Your tasks
(a) Answer these questions from the game description.
(i) What does learning the "Dance" skill allow Elodie to do?
(ii) How many points in the "Composure" skill does the snake attack check require?
(iii) In how many possible ways can Elodie die?
(b) Write the next part of the game description, picking up right after its final sentence.

Document extract
Learning some skills unlocks additional weekend actions: for example, learning "Dance" allows her to attend balls, while "Reflexes" gives her the ability to play tennis.

As the weeks progress, Elodie is presented with various social and political opportunities. When they occur, the game performs checks against Elodie's current skills and chooses an outcome, sometimes without giving the player the option of interceding.
For instance, one of the first skill checks (a snake attack) requires 10 points in the "Composure" skill. Should Elodie be successful, she calms herself, allowing Julianna, the Duchess of Ursul, to kill the snake; should she fail, her cousin gets bitten, an event whose consequences can be felt in certain paths the game can take. This is also impacted by whether you let Julianna stay, sent her away, or imprisoned her. If she is not there to kill the snake, there is separate dialogue for you and your cousin attempting to handle the snake on your own, revealing a secret about your cousin that may expand your choices later in the story.
Most of the checks can be failed without serious consequence, but some can close off entire branches of the story.
Very often, however, passing or failing a skill check is a matter of life or death for Elodie: if her skills aren't up to par, she may die (in one of 11 possible ways).

Because of the branching decision trees, the game features multiple endings, varying according to whom Elodie marries, how she dealt with neighboring nations, her ability with magic, the fate of her father Joslyn, and—of course—whether she survived to her coronation at all.

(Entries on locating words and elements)
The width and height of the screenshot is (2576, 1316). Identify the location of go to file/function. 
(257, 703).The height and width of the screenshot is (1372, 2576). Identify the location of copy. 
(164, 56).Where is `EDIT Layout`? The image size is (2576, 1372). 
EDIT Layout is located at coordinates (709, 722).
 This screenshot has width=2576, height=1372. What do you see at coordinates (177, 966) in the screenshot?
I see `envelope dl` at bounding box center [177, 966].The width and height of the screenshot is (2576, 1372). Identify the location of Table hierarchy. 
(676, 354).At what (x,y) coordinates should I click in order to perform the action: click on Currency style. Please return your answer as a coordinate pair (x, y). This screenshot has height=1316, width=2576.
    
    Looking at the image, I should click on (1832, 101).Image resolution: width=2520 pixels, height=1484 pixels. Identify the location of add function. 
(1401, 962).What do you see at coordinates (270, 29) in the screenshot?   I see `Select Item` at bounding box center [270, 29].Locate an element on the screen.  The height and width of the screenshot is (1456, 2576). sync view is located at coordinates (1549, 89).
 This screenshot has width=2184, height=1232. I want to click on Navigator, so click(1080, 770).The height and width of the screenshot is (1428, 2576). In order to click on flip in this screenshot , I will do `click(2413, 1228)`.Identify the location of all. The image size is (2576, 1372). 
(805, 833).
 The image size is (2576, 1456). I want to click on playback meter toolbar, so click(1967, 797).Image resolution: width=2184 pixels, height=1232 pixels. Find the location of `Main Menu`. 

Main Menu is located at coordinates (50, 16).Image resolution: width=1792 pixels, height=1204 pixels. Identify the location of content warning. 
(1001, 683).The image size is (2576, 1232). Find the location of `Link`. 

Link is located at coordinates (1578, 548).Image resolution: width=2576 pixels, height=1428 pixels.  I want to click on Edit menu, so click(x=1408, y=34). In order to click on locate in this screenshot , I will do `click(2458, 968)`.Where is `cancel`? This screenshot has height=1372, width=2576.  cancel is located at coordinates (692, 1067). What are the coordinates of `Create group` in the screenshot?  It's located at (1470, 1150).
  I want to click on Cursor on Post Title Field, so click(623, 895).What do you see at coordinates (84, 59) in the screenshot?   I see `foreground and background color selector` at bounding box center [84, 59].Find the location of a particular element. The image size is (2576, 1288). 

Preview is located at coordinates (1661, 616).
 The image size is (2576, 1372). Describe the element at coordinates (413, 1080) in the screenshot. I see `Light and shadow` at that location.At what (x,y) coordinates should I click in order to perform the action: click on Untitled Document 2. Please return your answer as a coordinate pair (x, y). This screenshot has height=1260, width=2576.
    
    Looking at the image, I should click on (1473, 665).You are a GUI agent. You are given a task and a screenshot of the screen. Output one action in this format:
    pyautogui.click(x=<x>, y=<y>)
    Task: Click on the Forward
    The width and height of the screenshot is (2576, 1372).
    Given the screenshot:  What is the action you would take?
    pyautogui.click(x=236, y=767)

Outputs by task
(a)
(i) It allows her to attend balls.
(ii) It requires 10 points.
(iii) She can die in 11 possible ways.

(b)
==Plot==
Fidelia, the queen of Nova, has recently died. Her daughter, the 14-year-old princess Elodie, must leave her schooling to ready herself to become the next queen. Her coronation is set for 40 weeks from the present—her 15th birthday. Many people in the kingdom are trying to take advantage of the recent monarch's death and attempt to kill Elodie.

==Development==
The game was developed by Hanako Games, which also created Cute Knight, Cute Knight Kingdom, and Magical Diary, all of which are designed for girls but appeal to a wider audience. Long Live The Queen has darker themes than the previous titles.

A free update for the game was released on January 26, 2015 adding new characters, story elements and endings and other content to the game.

==Follow-up game==
On November 21, 2025, a follow-up game, Galaxy Princess Zorana, was released.

==Reception==

Long Live the Queen received "mixed or average" reviews according to review aggregator Metacritic.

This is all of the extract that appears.